Header_Sustainable_Entrepreneur_Nachhaltig_investieren

Nachhaltig ist nicht gleich nachhaltig


Haben Sie schon einmal eine Vernissage besucht, bei der ein Maler seine Bilder ausgestellt hat? Wenn ja, dann sind Sie wahrscheinlich vor den Werken des Künstlers gestanden, haben diese betrachtet und auf sich wirken lassen. Manche Gemälde werden Ihnen gut gefallen haben, andere vermutlich weniger. Über Geschmack lässt sich ja bekanntlich nicht streiten. Ob Sie ein Bild schön finden, liegt einzig und alleine im Auge des Betrachters.

Ebenso vielfältig und persönlich wie die Vorlieben bei Kunst sind, sind die individuellen Sichtweisen zur Nachhaltigkeit. Trägt Elektromobilität zum Klimaschutz bei? Ist Strom aus Atomkraft eine nachhaltige Energieform? Soll Fast Fashion, also billige Kleidung, die oft nur wenige Male getragen wird, verboten werden? Dazu gibt es viele verschiedene Meinungen. Die eine richtige Antwort auf diese und viele weitere Fragen gibt es selten.

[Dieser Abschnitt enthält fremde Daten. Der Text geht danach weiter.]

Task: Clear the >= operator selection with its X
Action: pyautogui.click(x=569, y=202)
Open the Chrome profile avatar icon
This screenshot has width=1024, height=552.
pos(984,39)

Können Sie sich vorstellen, dass Ihnen jemand vorschreibt, welche Bilder Sie als schön zu bewerten haben, und welche als hässlich? Also zum Beispiel, dass Albrecht Dürers „Feldhase“ und Leonardo da Vincis „Mona Lisa“ schön sind, aber nicht Andy Warhols Kunstdrucke und Keith Harings Pop Art. Würden Sie sich das von einer Verordnung der Europäischen Kommission verschreiben lassen? Wohl kaum. Genau das macht die EU aber mit der Nachhaltigkeit. Nachhaltig im europäischen Sinn ist nur, was den EU-Kriterien entspricht.



Nicht nur Ihnen als Anlegerin oder Anleger hat die EU eine Norm für Begriffe wie „nachhaltige Investition“ und „Nachhaltigkeitsfaktoren“ vorgesetzt, sondern auch der Finanzindustrie. Sie brauchen sich ebenso wenig wie Anbieter von Finanzprodukten und Finanzberater fragen, ob Elektromobilität zum Klimaschutz beträgt. Die EU sagt ja, also ist das so. Die EU gibt Ihnen auch die Antwort auf die Frage, ob Atomenergie eine nachhaltige Energieform ist. Sie wird es (unter bestimmten Voraussetzungen) sein. Da spielt es auch keine Rolle, ob das ganze Staaten wie Österreich oder Deutschland anders sehen.

In der Taxonomie-Verordnung legt die EU erstmals fest, unter welchen Voraussetzungen eine wirtschaftliche Tätigkeit zum Erreichen eines Umweltzieles beiträgt und wodurch das Erreichen eines Umweltzieles erheblich beeinträchtigt wird. Wirtschaftstätigkeiten gibt es tausende verschiedene, sie reichen vom Anbau von Getreide und dem Kabelnetz-Leitungstiefbau über die Herstellung von Strumpfwaren bis zum Bestattungswesen und der Zementherstellung. Und für jede einzelne soll es irgendwann Bewertungskriterien für deren Nachhaltigkeit geben.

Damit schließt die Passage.